## Source extract
((

In fact I've just finished writing my first Python program and I've also been working on a game using the Corona Game Engine. The latter has required me to learn Lua and patience. I hope to blog about Corona and game development in the future, so look out for that... or heckle me. Until then, I recommend it, but also caution care.
For the time being, I just want to leave you with a view of The Sartorialist, perhaps the only other life I'd love to live:
His is a world I pine for. Everything from the city he inhabits to the talent he possesses I desire. And what's more, what a talent! A talent which does not elevate him as much as it does them. You rarely see his face, yet so often you marvel at how interestingly, wonderfully or bizarrely his subjects are dressed. He is their reward for their efforts. What's more, like wildlife photographers whose pictures stun you with the beauty of the world, his pictures make people and their places look great. I'm reminded of the Pixar improv philosophy: "Make others look good".
In my daily toil, I tend to focus on making myself look good. This is not necessarily at the expense of others, and not necessarily consciously; its a habit - like a monk I bow to my routine. However, though it perhaps isn't something I am aware of, I do measure myself against one and all. If on the whole I feel I look better than those around me; I feel good, if on the whole I feel others look better than I do; I feel bad. And looking better isn't entirely a factor of fashion, but takes into account physical strength, mental dexterity, quality of character and anything else by which you care to judge yourself against your fellow man.

))

Reproduce the passage of the blog post above verbatim, starting at "In my daily" and ending at "your fellow man.".

## Collected material
((

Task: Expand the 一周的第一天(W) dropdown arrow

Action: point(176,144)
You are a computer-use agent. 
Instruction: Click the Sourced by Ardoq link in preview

))

## Solution to the problem
In my daily toil, I tend to focus on making myself look good. This is not necessarily at the expense of others, and not necessarily consciously; its a habit - like a monk I bow to my routine. However, though it perhaps isn't something I am aware of, I do measure myself against one and all. If on the whole I feel I look better than those around me; I feel good, if on the whole I feel others look better than I do; I feel bad. And looking better isn't entirely a factor of fashion, but takes into account physical strength, mental dexterity, quality of character and anything else by which you care to judge yourself against your fellow man.